Re: NoScript Sightings

Posted: Fri May 16, 2014 3:46 am
by barbaz
NoScript recommended to prevent ABP and its forks leaking information about installed subscriptions to websites: https://bitbucket.org/adstomper/adblockedge/issue/109/abe-leaks-list-of-subscriptions#comment-10086283

Re: NoScript Sightings

Posted: Fri Jun 13, 2014 5:45 pm
by GµårÐïåñ
Block JavaScript in Google Chrome. NoScript’s features in Chrome!
http://techie-buzz.com/browsers/disable-javascript-images-cookies-in-google-chrome.html

Re: NoScript Sightings

Posted: Sun Jun 15, 2014 8:20 pm
by Thrawn
I think the author was one of the many people who don't seem to realise the full extent of NoScript's features, though...even the script-blocking in Chrome is not so fine-grained. Not enough to convert me to Chromium at this point.

Re: NoScript Sightings

Posted: Tue Jun 17, 2014 1:38 am
by GµårÐïåñ
I know but it was a NS sighting so I posted it :)

Re: NoScript Sightings

Posted: Sat Jun 28, 2014 1:24 am
by therube
A look at a double-dipping advertising network | Malwarebytes Unpacked

"To protect against this type of threats you may wish to disable Flash or use NoScript"

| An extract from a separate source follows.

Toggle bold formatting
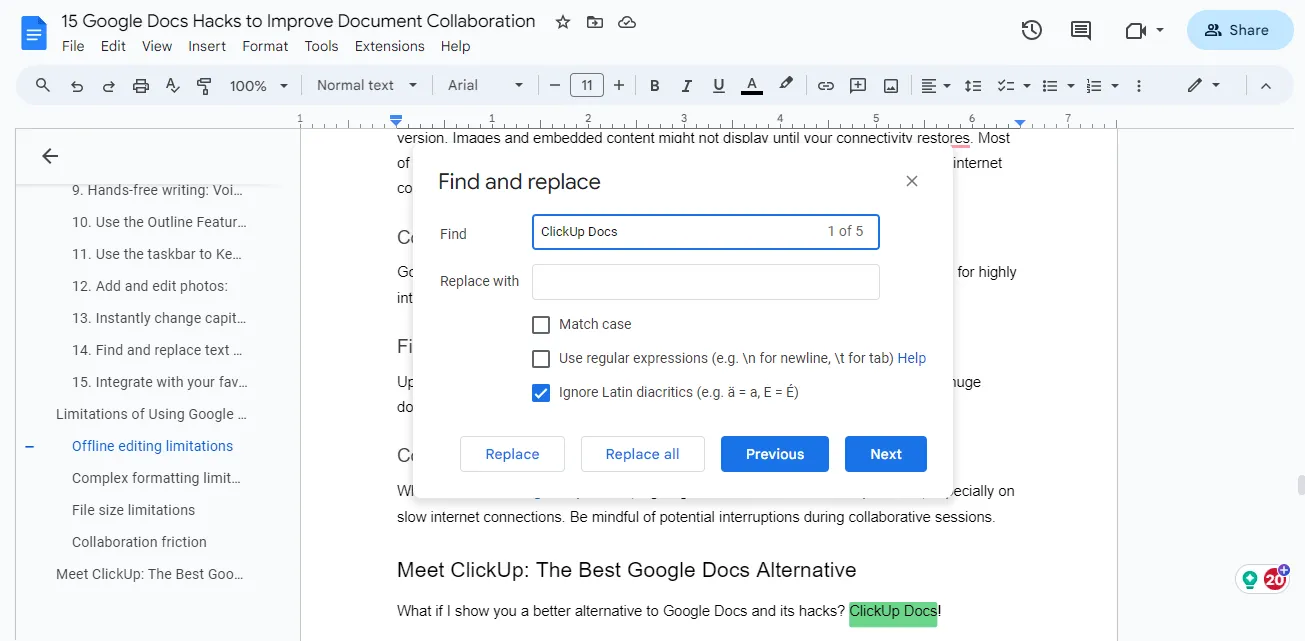1305x641 pixels. (654, 85)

http://blog.malwarebytes.org/malvertisi ... g-network/

Re: NoScript Sightings

Posted: Sun Sep 21, 2014 4:29 pm
by nimd4
Opera add-ons, "NotScripts" @

Code: Select all

https://addons.opera.com/en/extensions/details/notscripts/

.. What is wrong w/these ppl?! :-0

Edit:
Is there a way to STOP them; some way to disallow and/or pursue them, into ceasing w/their lies and deception(s)?!??

Re: NoScript Sightings

Posted: Mon Sep 22, 2014 3:23 am
by Thrawn
If your concern is about the claim of "NoScript like javascript blocking", then it's hard to say. NoScript is trademarked, but they're not claiming that NotScripts *is* NoScript. And it's possible that the script-blocking interface is more-or-less like NoScript - it just (almost certainly) wouldn't be as reliable, battle-hardened, etc. And JavaScript-blocking is only one of the features of NoScript Security Suite.

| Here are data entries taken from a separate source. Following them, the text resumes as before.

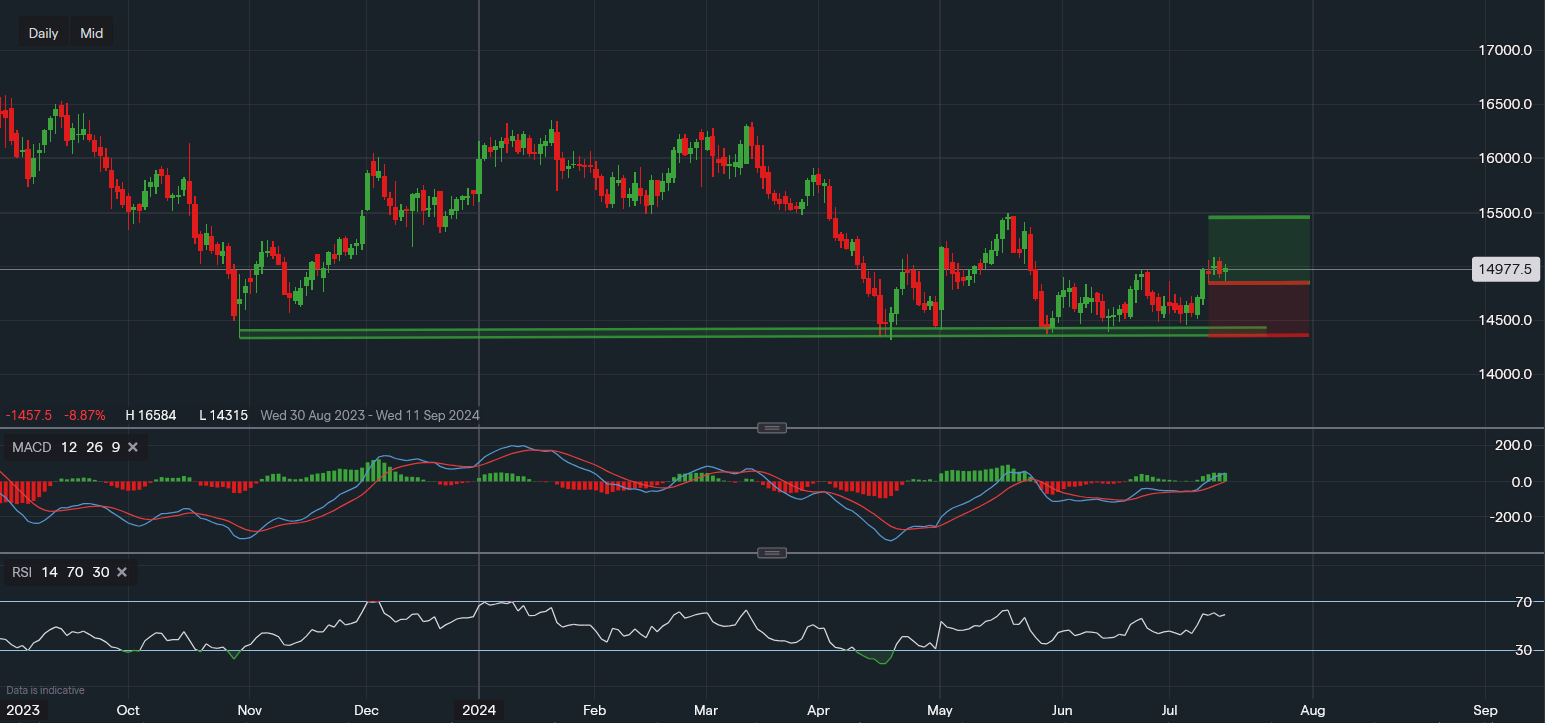The height and width of the screenshot is (723, 1545).
Task: Click resize handle between MACD and RSI panels
Action: [771, 553]
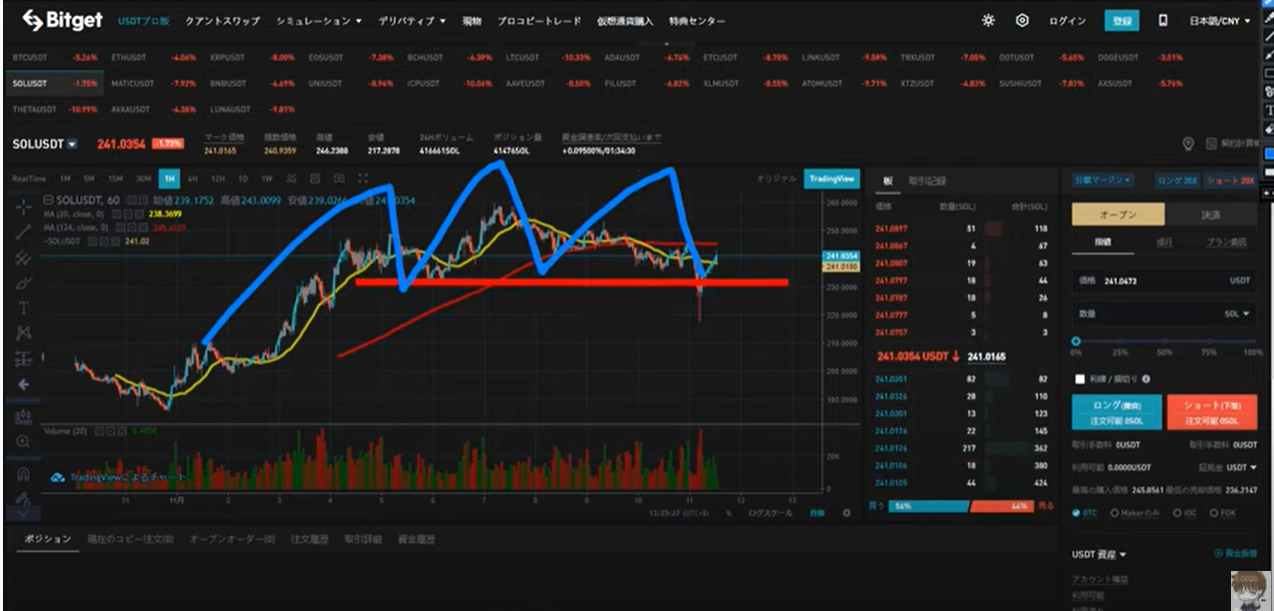Expand the 日本語/CNY language dropdown
The width and height of the screenshot is (1274, 611).
pyautogui.click(x=1219, y=20)
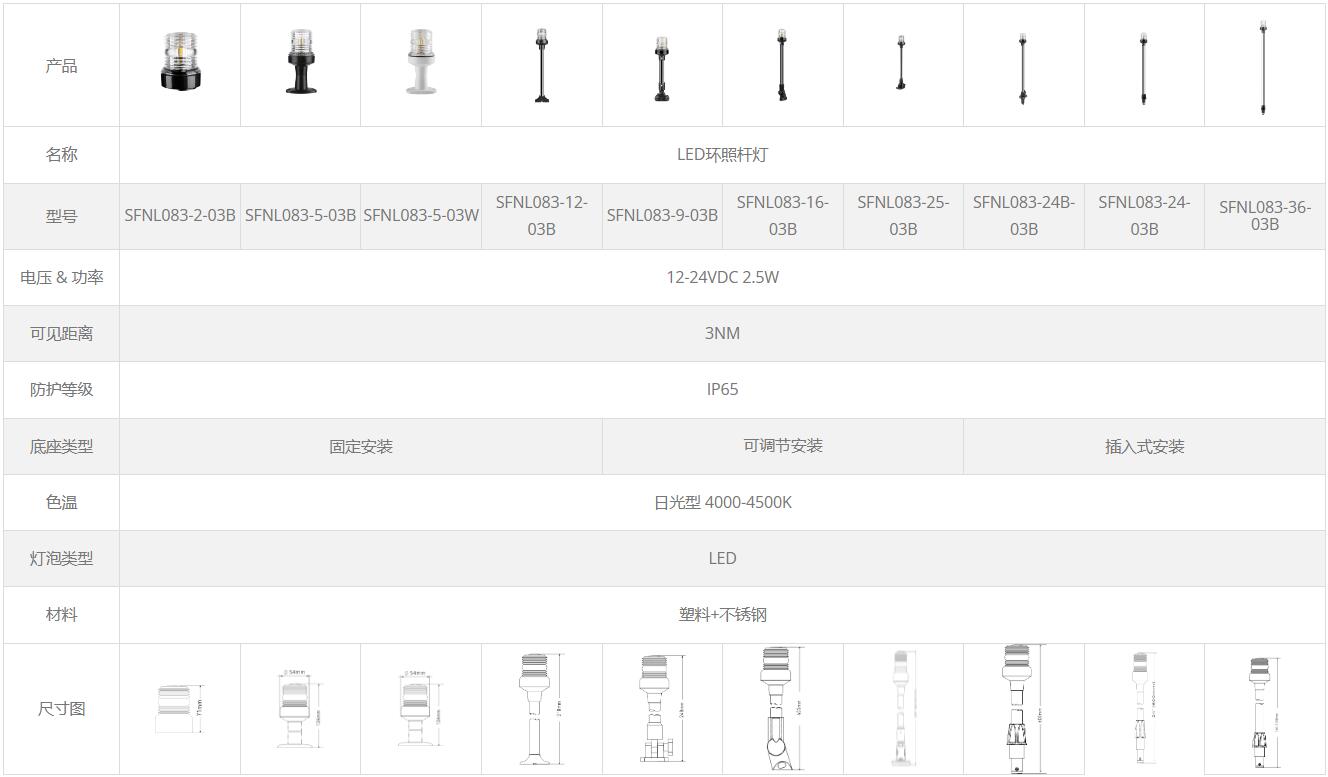The image size is (1328, 777).
Task: Click the LED环照杆灯 product name
Action: [722, 155]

So maybe, but to date, Giorgio hasn't felt the need to sue anybody over this.

Re: NoScript Sightings

Posted: Thu Nov 27, 2014 10:12 pm
by barbaz

Re: NoScript Sightings

Posted: Tue Apr 07, 2015 2:54 am
by therube
Security Flaw Leaks VPN Users’ Real IP-Addresses

VPN users are facing a massive security flaw as websites can easily see their home IP-addresses through WebRTC. The vulnerability is limited to supporting browsers such as Firefox and Chrome, and appears to affect Windows users only. Luckily the security hole is relatively easy to fix.

...

The vulnerability affects WebRTC-supporting browsers including Firefox and Chrome and appears to be limited to Windows machines.

...

Firefox users should be able to block the request with the NoScript addon. Alternatively, they can type “about:config” in the address bar and set the “media.peerconnection.enabled” setting to false.

Re: NoScript Sightings

Posted: Tue Apr 07, 2015 5:31 am
by Thrawn

Technically this is a privacy flaw, not security, yes?

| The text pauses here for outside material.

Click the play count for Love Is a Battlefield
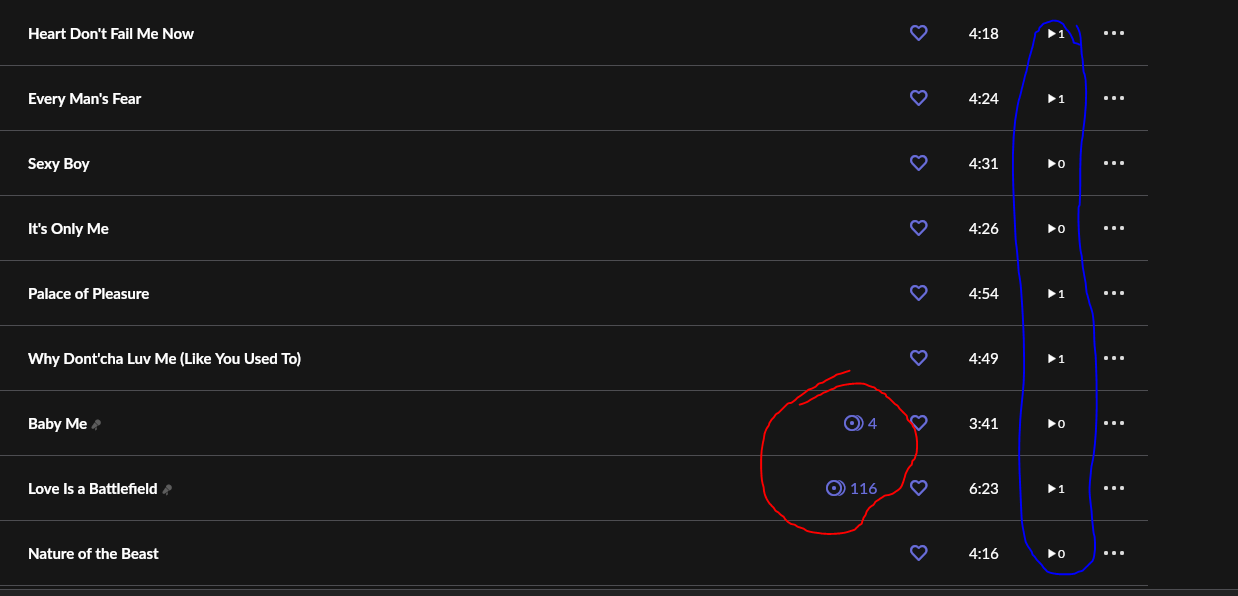Viewport: 1238px width, 596px height. coord(1056,489)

"The NoScript Misnomer – Why should I trust vjs.zendcdn.net?

Posted: Mon Jun 29, 2015 3:29 am
by Hobart
Already noted by giancarlos in this post.

Article: The NoScript Misnomer – Why should I trust vjs.zendcdn.net?
Hacker News discussion: The NoScript Misnomer

Looks like "zenDcdn" was put into the default white-list instead of "zencdn", and the author grabbed the domain.
Author says he's talked with Giorgio about the issue. This does count as a "sighting", I think? :)